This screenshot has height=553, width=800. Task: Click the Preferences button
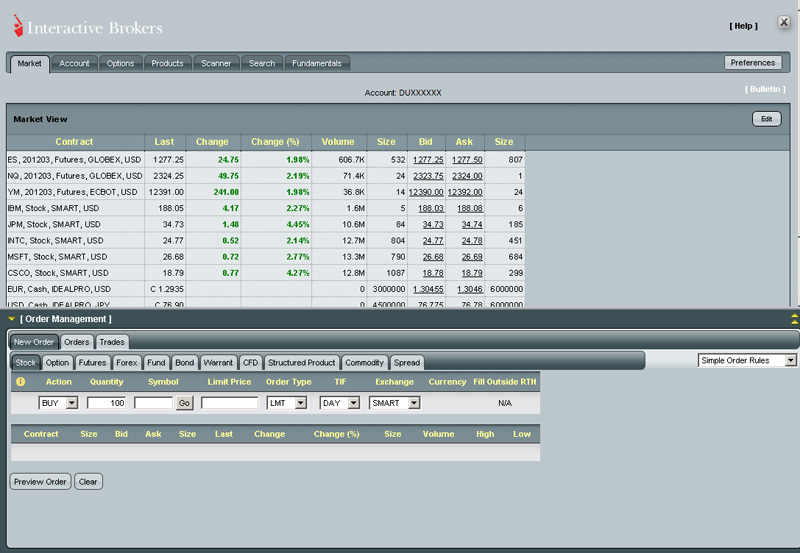point(752,62)
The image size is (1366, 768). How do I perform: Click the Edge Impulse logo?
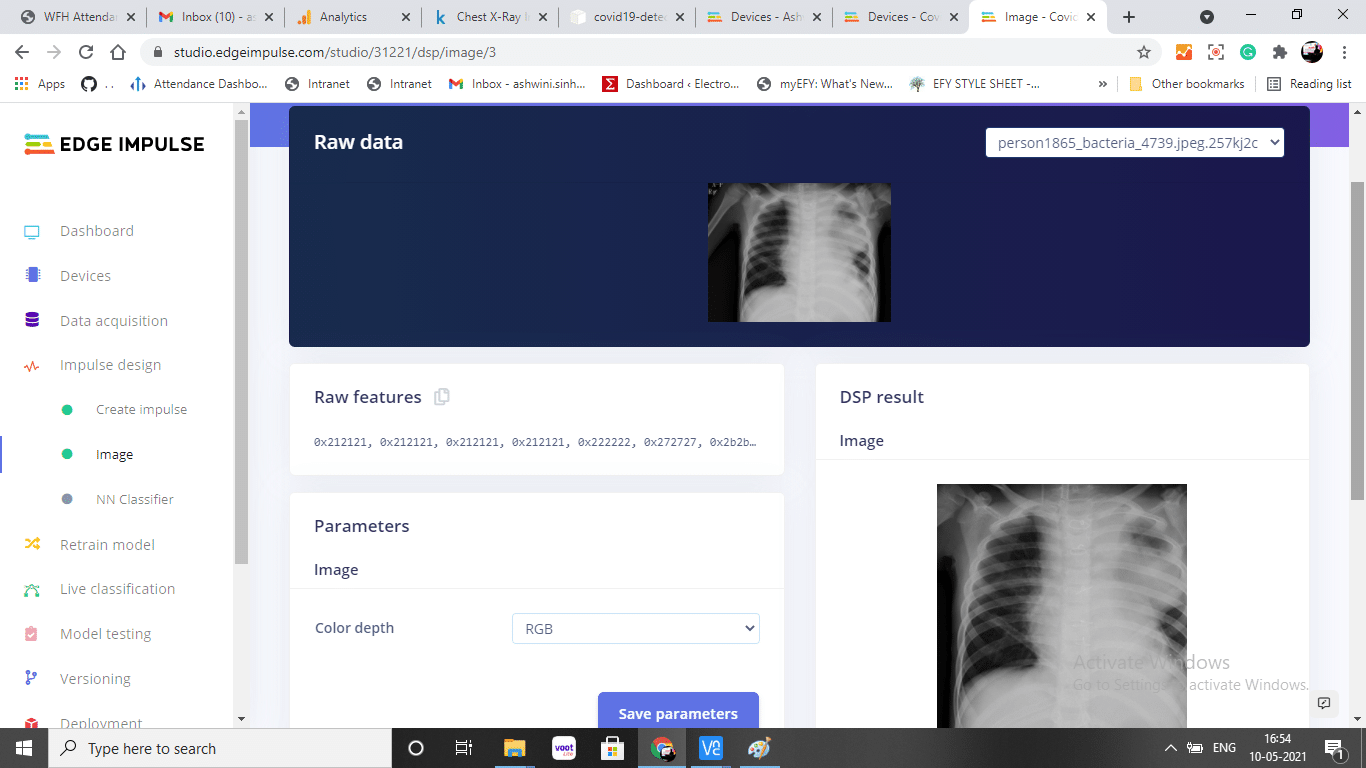(x=114, y=144)
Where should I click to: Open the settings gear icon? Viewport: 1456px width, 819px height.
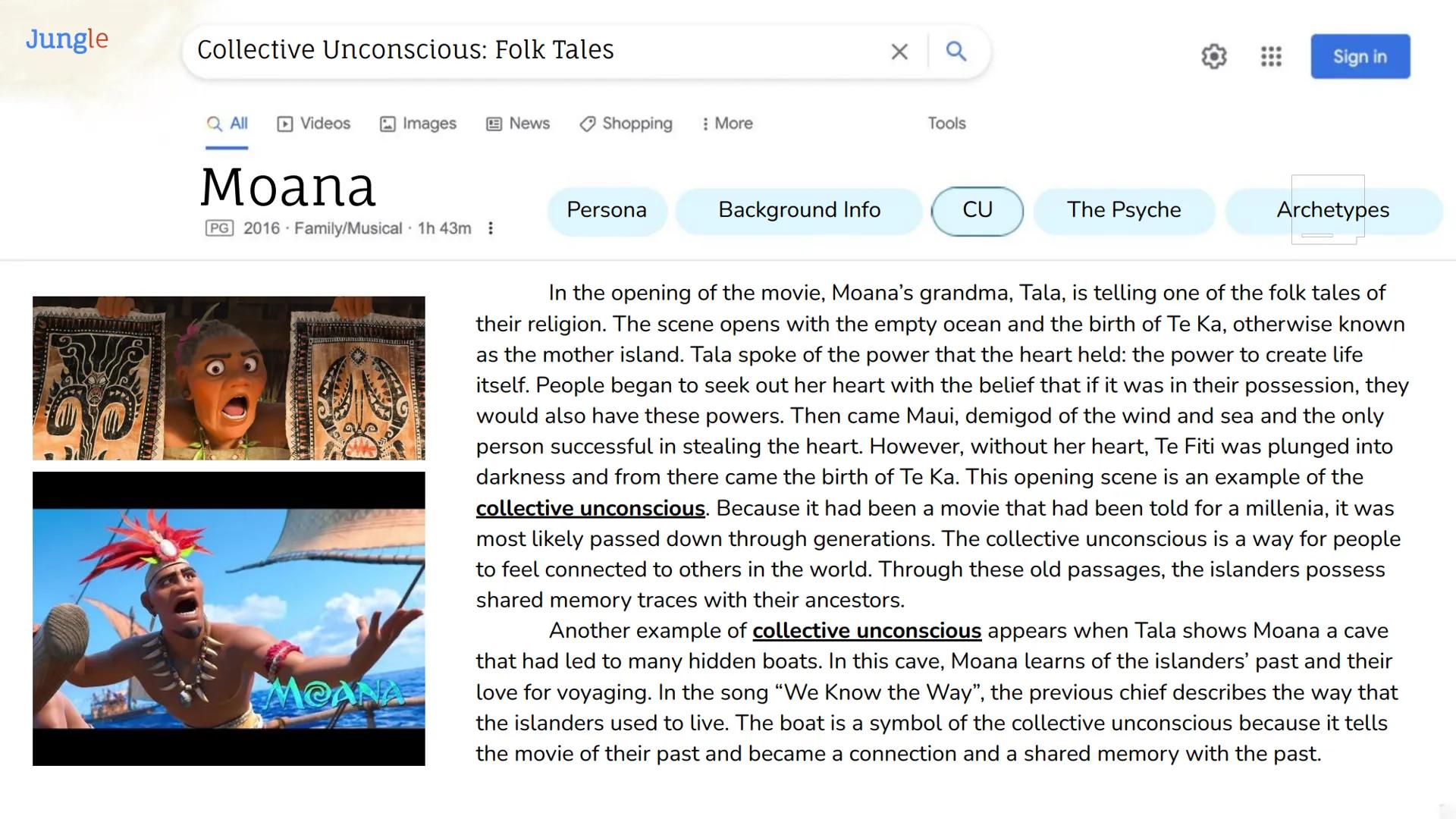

--------

__ABOUT THIS TASK__
Return exactly the lines that begin with the one containing "The image size" and end with the final line of the data above; include no pictures.

__RESULT OF THE TASK__
The image size is (1366, 768). How do I perform: Click the Edge Impulse logo?
(x=114, y=144)
Where should I click to: Open the settings gear icon? Viewport: 1456px width, 819px height.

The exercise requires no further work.